What to do: The answer must be a bare number: the count of lines below that contain "back".

Saved entries:
····················

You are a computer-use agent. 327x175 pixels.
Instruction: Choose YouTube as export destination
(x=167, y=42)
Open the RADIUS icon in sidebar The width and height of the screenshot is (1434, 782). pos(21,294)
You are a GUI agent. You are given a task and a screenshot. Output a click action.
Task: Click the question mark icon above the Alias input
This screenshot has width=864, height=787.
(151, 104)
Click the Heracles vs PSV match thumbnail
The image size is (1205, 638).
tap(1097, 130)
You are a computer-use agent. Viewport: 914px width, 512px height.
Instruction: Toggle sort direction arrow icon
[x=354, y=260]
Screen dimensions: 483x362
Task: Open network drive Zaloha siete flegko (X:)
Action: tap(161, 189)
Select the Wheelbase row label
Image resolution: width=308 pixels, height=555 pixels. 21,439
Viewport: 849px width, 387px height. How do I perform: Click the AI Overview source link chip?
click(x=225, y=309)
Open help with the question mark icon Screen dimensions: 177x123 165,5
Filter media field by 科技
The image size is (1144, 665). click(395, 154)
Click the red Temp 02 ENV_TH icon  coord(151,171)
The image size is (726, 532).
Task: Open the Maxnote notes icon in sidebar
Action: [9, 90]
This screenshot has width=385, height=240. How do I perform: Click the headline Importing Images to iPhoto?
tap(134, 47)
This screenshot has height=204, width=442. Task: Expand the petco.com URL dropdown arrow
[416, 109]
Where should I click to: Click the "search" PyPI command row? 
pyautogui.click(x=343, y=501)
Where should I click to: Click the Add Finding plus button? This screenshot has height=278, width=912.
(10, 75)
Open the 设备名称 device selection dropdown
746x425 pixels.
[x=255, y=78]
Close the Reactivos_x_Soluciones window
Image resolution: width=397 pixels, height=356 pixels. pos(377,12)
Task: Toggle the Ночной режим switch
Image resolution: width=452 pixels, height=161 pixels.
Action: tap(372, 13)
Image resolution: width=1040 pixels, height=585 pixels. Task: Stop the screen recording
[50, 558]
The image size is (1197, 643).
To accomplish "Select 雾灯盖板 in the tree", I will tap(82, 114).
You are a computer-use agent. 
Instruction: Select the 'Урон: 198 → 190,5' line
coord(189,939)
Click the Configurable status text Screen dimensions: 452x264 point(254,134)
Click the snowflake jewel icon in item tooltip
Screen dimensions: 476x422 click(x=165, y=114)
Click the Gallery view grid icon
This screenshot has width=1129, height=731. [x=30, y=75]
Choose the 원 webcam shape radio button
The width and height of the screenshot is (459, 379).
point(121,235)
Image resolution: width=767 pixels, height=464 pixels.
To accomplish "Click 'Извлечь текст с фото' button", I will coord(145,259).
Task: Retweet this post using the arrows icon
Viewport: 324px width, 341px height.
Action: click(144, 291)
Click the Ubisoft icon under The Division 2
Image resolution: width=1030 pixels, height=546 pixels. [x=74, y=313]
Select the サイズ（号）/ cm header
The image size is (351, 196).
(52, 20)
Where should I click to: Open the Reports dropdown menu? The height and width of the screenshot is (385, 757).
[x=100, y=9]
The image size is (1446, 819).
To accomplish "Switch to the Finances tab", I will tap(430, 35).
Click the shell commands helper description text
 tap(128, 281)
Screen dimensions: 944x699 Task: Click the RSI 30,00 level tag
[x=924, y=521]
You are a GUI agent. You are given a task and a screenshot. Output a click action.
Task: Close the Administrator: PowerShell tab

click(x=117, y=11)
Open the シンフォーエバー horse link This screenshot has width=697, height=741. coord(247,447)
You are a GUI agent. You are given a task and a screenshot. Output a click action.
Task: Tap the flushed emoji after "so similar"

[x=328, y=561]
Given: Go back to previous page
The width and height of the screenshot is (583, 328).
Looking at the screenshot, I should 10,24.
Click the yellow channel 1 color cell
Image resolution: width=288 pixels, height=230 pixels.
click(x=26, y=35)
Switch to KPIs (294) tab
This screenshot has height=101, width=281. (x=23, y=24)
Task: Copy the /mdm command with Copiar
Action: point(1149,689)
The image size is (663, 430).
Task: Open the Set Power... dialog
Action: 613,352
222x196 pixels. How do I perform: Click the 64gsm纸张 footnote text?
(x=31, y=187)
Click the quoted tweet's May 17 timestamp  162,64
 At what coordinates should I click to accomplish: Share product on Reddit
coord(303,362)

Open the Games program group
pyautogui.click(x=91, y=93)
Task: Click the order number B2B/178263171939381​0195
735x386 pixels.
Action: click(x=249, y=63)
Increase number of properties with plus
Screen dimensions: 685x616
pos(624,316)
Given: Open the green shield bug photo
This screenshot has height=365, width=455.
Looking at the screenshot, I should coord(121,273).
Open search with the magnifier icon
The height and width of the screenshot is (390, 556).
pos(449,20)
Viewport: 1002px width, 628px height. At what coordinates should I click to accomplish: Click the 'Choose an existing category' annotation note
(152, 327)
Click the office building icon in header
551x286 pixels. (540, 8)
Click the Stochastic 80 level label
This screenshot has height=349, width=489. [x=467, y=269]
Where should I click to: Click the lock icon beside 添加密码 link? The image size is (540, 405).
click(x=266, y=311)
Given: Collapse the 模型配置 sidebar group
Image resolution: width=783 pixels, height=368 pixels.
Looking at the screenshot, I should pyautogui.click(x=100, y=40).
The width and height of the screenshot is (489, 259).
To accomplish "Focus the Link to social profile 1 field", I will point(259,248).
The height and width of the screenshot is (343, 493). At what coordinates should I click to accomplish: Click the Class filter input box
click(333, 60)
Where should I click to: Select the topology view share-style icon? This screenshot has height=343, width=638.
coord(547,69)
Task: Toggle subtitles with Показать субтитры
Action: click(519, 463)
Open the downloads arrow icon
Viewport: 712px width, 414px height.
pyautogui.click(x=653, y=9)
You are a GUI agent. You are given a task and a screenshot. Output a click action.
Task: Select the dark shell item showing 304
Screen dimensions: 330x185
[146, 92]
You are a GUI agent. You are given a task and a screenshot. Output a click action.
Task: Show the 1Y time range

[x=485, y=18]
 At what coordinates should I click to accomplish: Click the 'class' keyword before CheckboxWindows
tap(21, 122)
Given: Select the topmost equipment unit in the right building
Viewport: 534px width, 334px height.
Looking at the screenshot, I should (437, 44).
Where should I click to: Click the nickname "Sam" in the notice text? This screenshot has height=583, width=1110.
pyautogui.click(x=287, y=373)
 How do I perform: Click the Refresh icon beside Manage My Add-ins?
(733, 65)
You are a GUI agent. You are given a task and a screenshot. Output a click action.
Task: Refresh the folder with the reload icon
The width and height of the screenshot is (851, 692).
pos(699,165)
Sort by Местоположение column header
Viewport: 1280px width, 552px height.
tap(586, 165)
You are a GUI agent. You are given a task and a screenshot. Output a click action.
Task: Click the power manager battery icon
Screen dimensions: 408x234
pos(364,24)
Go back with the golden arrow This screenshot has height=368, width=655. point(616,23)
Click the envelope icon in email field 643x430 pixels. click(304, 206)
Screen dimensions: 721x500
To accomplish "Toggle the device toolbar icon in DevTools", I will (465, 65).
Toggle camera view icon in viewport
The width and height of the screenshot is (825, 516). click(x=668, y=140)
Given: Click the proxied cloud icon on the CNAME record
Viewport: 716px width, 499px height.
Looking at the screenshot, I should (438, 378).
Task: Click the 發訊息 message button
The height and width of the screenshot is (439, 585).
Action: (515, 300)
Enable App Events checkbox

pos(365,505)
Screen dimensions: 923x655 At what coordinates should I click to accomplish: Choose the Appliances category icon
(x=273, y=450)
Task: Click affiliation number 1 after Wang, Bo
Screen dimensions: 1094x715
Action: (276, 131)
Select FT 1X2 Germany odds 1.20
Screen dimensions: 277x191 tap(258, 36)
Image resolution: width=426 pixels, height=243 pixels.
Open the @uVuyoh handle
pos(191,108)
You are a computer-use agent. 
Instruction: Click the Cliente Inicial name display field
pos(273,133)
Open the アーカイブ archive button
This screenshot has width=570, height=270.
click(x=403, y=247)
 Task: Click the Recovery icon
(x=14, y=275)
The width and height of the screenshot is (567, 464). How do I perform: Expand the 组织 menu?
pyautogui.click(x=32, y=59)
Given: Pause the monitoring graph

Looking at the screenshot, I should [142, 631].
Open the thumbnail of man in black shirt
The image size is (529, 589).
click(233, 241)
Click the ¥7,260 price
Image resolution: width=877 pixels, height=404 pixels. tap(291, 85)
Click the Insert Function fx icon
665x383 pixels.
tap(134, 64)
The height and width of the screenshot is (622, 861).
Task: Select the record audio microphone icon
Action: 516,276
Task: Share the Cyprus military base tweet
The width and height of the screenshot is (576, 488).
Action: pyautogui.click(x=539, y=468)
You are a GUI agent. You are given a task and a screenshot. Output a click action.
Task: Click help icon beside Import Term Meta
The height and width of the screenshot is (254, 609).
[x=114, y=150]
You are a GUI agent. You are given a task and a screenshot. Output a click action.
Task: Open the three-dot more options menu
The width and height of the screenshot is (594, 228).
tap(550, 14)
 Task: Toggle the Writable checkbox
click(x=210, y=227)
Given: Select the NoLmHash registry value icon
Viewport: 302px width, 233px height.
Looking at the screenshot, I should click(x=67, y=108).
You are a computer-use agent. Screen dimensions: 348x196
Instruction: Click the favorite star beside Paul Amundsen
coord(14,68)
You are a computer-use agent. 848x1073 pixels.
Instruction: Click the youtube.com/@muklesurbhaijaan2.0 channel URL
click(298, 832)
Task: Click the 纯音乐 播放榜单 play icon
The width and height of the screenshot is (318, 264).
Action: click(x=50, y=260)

····················

Response area: 2